Post
Topic
Board Economics
Re: Transactions Withholding Attack
by
AnonyMint
on 27/11/2013, 05:22:43 UTC
I come from a more technical background, but I do believe I understand the economic implications of the Bitcoin technology and I do also clearly see the point you are trying to make with your attack.

I do however believe that your attack is not viable in the long run...or rather, it's negligible.

There are, I think, two possible scenarios of how the cartel could withhold the transactions from the rest of the network, and a hybrid approach using both depending on whether the transaction is internal to the cartel network or not.

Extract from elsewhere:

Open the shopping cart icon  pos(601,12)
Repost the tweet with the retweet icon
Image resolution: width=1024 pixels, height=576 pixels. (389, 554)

1) The cartel wallet would only connect to nodes that use the same wallet. The only part of this segregated cartel part of the network that would connect to the complete Bitcoin network would be the mining servers. They would be configured to farm all attractive transactions, while not forwarding any to the rest of the network, effectively keeping the transactions from their cartel nodes for themselves.

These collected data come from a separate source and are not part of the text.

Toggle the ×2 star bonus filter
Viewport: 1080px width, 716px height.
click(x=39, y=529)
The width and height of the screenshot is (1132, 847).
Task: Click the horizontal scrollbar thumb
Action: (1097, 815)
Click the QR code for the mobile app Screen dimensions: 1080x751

I suppose this is a rather unrealistic scenario on the technical front, as only a single ill-behaved node in the cartel section of the network sending transactions to a single member of the non-cartel part of the network would propagate most of the transactions from the cartel network onto the non-cartel network before being mined.

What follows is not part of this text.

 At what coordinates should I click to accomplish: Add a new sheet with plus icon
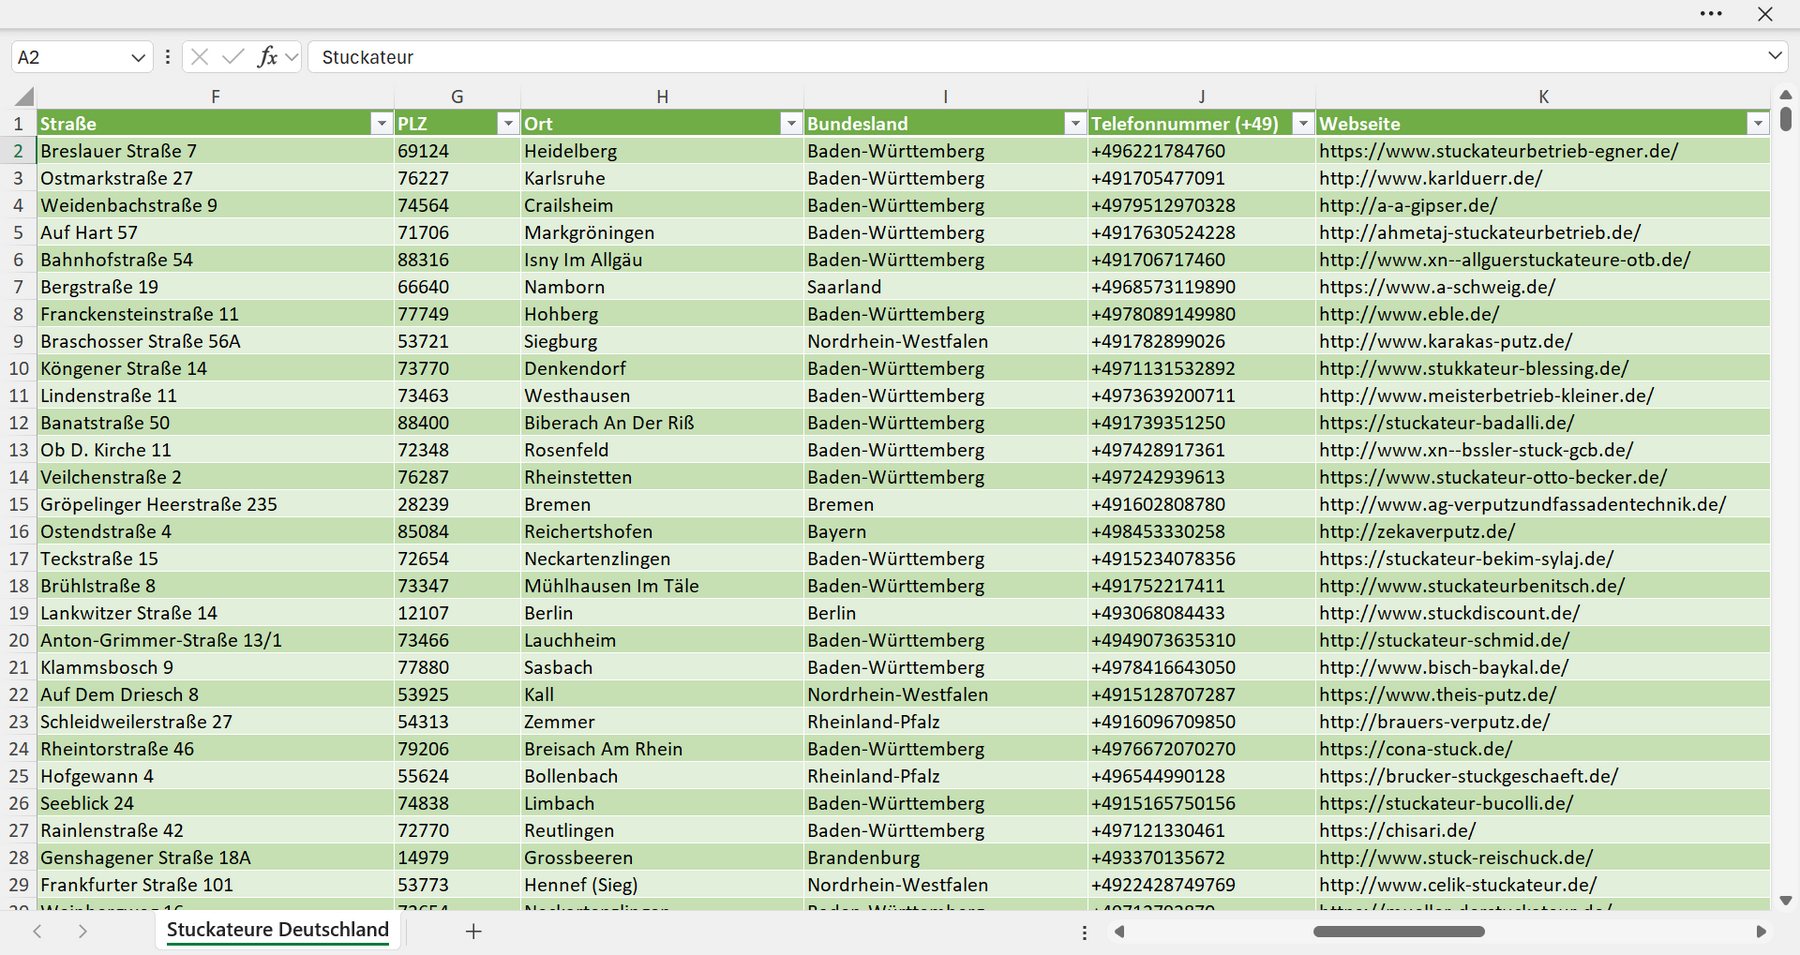(x=474, y=931)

I did not propose the cartel will run an internal P2P network. I proposed the cartel will centralize each customer's payment from the Bitcoin chain to the cartel's balance. Then the cartel can pay cartel vendors in separate transaction(s).


2) I would assume that the scenario you have in mind would involve a custom cartel wallet, that directly sends the transactions to one or several cartel mining servers. At the same time, the cartel mining servers would exchange transactions.

The cartel centralized command and control, owns and controls the mining servers and can 100% dictate what they do.